Medizin

Hausärztliche Versorgung im Altkreis Brilon verbessern

Für den Raum Brilon-Olsberg stellt die Kassenärztliche Vereinigung nur eine Bedarfsdeckung von 81,2 Prozent fest. Beide Kommunen wollen nun gemeinsam daran etwas ändern.

Für den Raum Brilon-Olsberg stellt die Kassenärztliche Vereinigung nur eine Bedarfsdeckung von 81,2 Prozent fest. Beide Kommunen wollen nun gemeinsam daran etwas ändern.

Foto: Volker Hartmann

Brilon/Olsberg.   Kritische Entwicklung im Bereich Brilon und Olsberg. Offene Kassensitze und hoher Altersschnitt. Gemeinsame Initiative um Nachwuchs anzuwerben.

Die hausärztliche Versorgung im Altkreis Brilon ist nach Einschätzung der Kassenärztlichen Vereinigung Westfalen-Lippe (KVWL) „aktuell stabil bzw. noch stabil“. Allerdings hat fast jeder zweite Hausarzt hierzulande bereits das 60. Lebensjahr überschritten. Zum Vergleich: In Westfalen-Lippe trifft das lediglich auf rund 37 Prozent zu. Mit einer gemeinsamen Aktion wollen die Städte Brilon und Olsberg aktiv etwas dagegen tun.

Denn während Marsberg und der Raum Winterberg-Medebach-Hallenberg mit einem Versorgungsgrad von 102,8 bzw. 111,9 Prozent noch gut bedient sind, sieht es für Brilon und Olsberg weniger rosig aus. Dort erreicht die Quote gerade einmal 81,2 Prozent. Konkret: In den beiden Kommunen mit ihren rund 40 000 Einwohnern praktizieren aktuell 19,8 Hausärzte. Es müssten jedoch 24 sein, um das bundesweit geltende Verhältnis von einem Hausarzt pro 1671 Einwohnern zu erreichen.

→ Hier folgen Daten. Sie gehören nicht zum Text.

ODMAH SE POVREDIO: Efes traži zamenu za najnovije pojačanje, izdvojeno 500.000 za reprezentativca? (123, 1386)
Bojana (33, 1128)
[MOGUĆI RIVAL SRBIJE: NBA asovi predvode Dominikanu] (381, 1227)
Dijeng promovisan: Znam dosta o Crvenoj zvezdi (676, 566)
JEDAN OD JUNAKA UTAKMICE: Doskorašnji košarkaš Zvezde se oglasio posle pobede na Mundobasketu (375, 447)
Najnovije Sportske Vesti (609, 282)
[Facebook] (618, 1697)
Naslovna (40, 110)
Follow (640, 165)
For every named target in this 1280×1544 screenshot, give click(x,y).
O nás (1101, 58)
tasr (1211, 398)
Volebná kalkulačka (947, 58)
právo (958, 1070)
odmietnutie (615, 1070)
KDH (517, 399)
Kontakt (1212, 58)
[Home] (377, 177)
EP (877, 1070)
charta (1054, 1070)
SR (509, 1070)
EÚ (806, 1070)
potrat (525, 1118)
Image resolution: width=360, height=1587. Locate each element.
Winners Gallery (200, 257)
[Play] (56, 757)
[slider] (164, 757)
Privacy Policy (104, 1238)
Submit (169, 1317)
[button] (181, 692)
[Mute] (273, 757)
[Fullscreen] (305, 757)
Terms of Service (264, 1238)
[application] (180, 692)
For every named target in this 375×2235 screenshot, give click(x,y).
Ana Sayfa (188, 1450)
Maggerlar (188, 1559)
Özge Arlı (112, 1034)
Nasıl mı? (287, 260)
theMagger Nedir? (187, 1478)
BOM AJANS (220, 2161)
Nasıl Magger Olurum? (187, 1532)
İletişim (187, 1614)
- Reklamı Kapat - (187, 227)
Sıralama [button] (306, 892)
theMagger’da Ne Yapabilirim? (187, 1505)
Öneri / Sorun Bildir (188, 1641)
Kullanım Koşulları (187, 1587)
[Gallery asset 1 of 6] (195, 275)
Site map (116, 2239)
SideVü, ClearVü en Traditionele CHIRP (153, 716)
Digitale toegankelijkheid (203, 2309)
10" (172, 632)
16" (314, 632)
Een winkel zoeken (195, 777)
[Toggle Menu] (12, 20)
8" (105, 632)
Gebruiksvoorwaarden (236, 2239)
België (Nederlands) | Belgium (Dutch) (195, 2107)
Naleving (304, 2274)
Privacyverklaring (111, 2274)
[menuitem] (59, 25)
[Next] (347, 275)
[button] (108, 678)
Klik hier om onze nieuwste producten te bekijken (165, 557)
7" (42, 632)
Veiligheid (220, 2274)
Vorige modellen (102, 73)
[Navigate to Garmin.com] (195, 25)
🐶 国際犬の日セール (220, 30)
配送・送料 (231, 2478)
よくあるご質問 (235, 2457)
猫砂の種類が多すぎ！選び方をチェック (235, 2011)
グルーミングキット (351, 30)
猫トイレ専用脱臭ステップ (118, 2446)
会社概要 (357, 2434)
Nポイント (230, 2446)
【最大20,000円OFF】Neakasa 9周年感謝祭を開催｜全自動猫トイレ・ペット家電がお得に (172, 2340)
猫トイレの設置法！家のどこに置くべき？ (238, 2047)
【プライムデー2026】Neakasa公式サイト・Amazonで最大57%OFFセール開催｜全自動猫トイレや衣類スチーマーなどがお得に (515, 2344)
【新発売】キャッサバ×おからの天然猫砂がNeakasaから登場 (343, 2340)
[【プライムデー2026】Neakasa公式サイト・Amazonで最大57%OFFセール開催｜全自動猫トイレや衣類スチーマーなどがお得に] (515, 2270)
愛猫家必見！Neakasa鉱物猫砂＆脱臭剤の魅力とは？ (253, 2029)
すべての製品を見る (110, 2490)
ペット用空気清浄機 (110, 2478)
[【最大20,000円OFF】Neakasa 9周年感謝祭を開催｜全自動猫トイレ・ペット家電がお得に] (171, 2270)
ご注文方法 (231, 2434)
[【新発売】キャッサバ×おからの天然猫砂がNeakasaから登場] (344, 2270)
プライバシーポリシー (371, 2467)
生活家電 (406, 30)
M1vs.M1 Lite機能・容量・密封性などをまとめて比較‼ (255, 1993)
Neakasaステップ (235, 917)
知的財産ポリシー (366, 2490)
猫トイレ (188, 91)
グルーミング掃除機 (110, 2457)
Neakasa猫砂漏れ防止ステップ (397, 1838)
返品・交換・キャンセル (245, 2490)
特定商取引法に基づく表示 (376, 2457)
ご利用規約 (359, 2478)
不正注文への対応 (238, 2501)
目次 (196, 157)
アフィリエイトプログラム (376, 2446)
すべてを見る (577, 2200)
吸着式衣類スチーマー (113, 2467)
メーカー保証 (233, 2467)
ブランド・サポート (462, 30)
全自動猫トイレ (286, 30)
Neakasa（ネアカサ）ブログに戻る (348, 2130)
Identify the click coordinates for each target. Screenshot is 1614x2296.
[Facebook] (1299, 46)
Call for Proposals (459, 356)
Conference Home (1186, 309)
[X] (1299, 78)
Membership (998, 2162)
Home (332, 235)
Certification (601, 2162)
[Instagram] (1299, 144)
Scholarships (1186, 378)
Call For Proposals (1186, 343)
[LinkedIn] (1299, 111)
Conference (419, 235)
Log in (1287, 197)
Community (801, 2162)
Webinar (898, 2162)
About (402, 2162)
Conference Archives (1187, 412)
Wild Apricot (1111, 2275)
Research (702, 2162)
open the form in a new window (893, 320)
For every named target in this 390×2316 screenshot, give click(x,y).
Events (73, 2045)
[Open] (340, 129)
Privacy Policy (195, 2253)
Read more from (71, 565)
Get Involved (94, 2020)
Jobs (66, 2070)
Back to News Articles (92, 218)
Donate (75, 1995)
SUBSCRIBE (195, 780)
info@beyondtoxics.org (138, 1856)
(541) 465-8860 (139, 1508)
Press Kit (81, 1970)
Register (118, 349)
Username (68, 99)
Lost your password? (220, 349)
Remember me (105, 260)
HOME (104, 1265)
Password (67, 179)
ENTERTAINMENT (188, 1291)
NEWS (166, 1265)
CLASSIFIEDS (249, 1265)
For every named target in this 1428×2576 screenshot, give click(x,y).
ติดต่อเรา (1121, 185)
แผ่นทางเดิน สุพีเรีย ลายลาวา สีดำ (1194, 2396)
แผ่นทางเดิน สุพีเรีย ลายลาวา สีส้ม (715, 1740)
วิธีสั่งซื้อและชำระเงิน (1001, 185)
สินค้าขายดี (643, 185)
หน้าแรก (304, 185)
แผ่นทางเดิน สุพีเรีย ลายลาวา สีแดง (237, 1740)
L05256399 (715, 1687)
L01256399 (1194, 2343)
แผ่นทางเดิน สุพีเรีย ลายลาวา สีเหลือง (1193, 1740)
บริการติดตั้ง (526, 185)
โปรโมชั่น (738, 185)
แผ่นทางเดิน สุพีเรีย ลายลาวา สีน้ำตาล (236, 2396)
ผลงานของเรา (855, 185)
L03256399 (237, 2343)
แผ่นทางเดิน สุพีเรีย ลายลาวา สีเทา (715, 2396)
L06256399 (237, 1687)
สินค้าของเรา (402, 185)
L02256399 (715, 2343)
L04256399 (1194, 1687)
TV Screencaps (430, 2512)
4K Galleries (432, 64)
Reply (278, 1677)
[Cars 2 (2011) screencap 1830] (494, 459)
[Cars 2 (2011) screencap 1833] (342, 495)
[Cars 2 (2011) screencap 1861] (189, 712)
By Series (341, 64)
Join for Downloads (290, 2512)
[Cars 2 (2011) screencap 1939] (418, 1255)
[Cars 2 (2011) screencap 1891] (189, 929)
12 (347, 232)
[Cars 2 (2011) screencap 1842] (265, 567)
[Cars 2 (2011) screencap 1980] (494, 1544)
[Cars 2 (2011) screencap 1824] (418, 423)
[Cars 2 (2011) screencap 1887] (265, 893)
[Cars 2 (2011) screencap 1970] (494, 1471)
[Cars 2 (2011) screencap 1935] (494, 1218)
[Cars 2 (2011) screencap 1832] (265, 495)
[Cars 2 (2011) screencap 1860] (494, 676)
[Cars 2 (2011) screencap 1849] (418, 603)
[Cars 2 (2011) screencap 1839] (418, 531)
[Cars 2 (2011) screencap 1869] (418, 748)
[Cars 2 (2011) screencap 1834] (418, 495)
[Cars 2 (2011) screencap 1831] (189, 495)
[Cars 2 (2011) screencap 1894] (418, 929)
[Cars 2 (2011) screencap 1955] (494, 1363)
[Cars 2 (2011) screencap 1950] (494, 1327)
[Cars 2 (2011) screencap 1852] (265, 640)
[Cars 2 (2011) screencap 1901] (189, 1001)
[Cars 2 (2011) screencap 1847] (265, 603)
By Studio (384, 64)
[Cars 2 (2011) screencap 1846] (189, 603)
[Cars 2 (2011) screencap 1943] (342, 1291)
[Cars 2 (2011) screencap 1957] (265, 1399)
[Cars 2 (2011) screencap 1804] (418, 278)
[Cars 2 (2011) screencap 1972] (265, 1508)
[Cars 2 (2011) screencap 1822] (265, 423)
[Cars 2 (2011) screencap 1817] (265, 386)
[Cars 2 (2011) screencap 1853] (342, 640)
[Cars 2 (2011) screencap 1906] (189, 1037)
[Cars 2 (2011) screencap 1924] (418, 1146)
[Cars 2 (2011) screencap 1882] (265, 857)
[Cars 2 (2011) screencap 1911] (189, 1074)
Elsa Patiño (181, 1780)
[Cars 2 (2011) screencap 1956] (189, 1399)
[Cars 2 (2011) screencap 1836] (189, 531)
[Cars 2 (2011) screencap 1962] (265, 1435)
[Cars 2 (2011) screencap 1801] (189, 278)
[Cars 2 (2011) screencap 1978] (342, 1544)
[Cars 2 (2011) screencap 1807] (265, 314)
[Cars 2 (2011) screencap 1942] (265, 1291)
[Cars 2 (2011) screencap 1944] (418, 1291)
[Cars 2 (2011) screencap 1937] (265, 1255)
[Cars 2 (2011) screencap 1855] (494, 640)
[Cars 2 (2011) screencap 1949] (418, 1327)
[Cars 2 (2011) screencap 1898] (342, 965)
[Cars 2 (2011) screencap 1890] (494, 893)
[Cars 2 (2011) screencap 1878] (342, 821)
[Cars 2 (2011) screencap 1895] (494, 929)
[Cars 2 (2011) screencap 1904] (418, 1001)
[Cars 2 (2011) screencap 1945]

Ärzte und Fachpersonal anwerben

Damit liegt der Raum Brilon-Olsberg im Ranking der insgesamt 111 sogenannten Mittelbereiche in Westfalen-Lippe an sechstletzter Stelle. Mit Geld aus dem Förderprojekt „Land(auf)Schwung“ und fachlicher Begleitung durch die auf den Gesundheitssektor spezialisierten Consulting-Agentur Valetudo (Wildeshausen, Kreis Oldenburg) haben die beiden Kommunen im vergangenen Jahr das Projekt „Ärztegewinnung“ gestartet. Dabei geht es um Strategien zum Anwerben von Ärzten und medizinischem Fachpersonal.

In Gesprächen mit einer Reihe der niedergelassenen Ärzte und Vertretern der Krankenhäuser und Kommunen hatten sich die Berater ein Bild von der aktuellen Situation und Stimmung gemacht. Mit gemischtem Ergebnis. So gebe es zwar eine gute Patientenbasis, hohe Fallzahlen und ein stabiles Verhältnis zwischen Ärzten und Patienten, allerdings beurteilen die befragten Ärzte das Verhältnis untereinander als „ambivalent“ und das zu den Kliniken und den Kommunen als verbesserungswürdig. Im Sozialausschuss stellte Elena Albracht, für die Stadt Brilon Koordinatorin des interkommunalen Projektes, am Dienstagabend die ersten Ergebnisse und MarketingMaßnahmen - etwa einen Flyer, der Medizinstudenten ansprechen soll - vor.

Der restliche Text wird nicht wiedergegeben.